Lang and his wife subsequently formed their own company, which toured India, South Africa, and Australia from 1910-13 performing Shakespeare.  In 1913, Lang returned to England and created one of his most memorable roles, the title character in Mr. Wu.  He reprised this part in a 1919 silent film, and became so identified with the role that he titled his 1940 memoirs Mr.
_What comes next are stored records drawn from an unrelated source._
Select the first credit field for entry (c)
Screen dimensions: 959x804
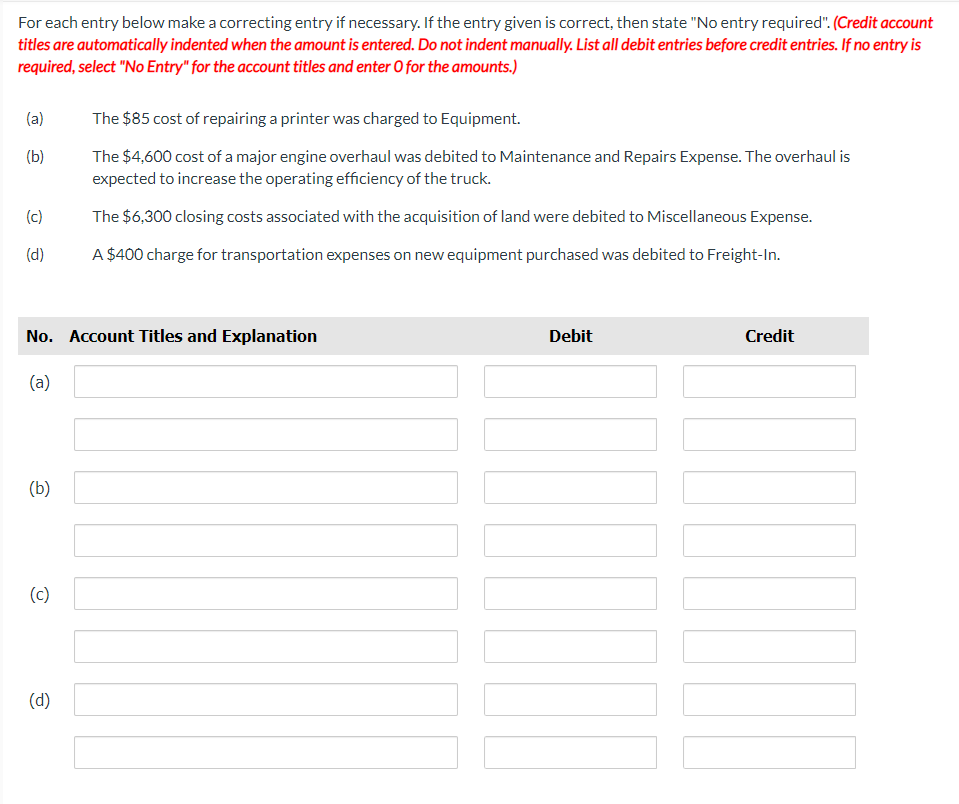pyautogui.click(x=768, y=593)
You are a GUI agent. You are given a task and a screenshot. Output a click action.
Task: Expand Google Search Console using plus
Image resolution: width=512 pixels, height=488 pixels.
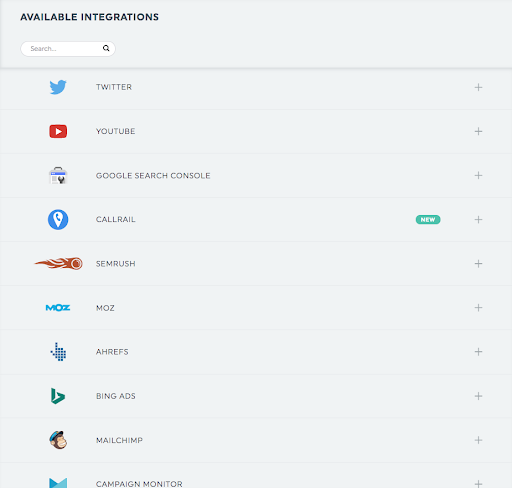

Wu Looks Back.  In 1914, he and Britton successfully produced The Taming of the Shrew, The Merchant of Venice, and Hamlet at the Old Vic.

In 1916, Lang became one of the first major theatre stars to act on film, as Shylock in The Merchant of Venice, with his wife as Portia.  He went on to appear in over 30 films and was one of Britain's leading movie stars of the 1920s.  Among his memorable roles were Guy Fawkes (1923), Matthias in The Wandering Jew (1923) (which also featured his wife as Judith), Henry IV in Henry, King of Navarre (1924), and Henry V in Royal Cavalcade (1935).

Lang also wrote the plays Carnival (1919) and The Purple Mask (1920), both of which were produced on Broadway and made into films.
The film The Chinese Bungalow (1940 film), was adapted from his play of the same name, in which he had, in his turn, played the lead of Yuan Sing, in the first film adaptation, in 1926, and again, in 1930.

In 1940 the Langs were staying with their old friend Dornford Yates and his wife at their house near Pau in France when France surrendered. The Langs had to escape from the advancing Germans through Spain to Portugal.

Matheson Lang died in Bridgetown, Barbados, at age 68.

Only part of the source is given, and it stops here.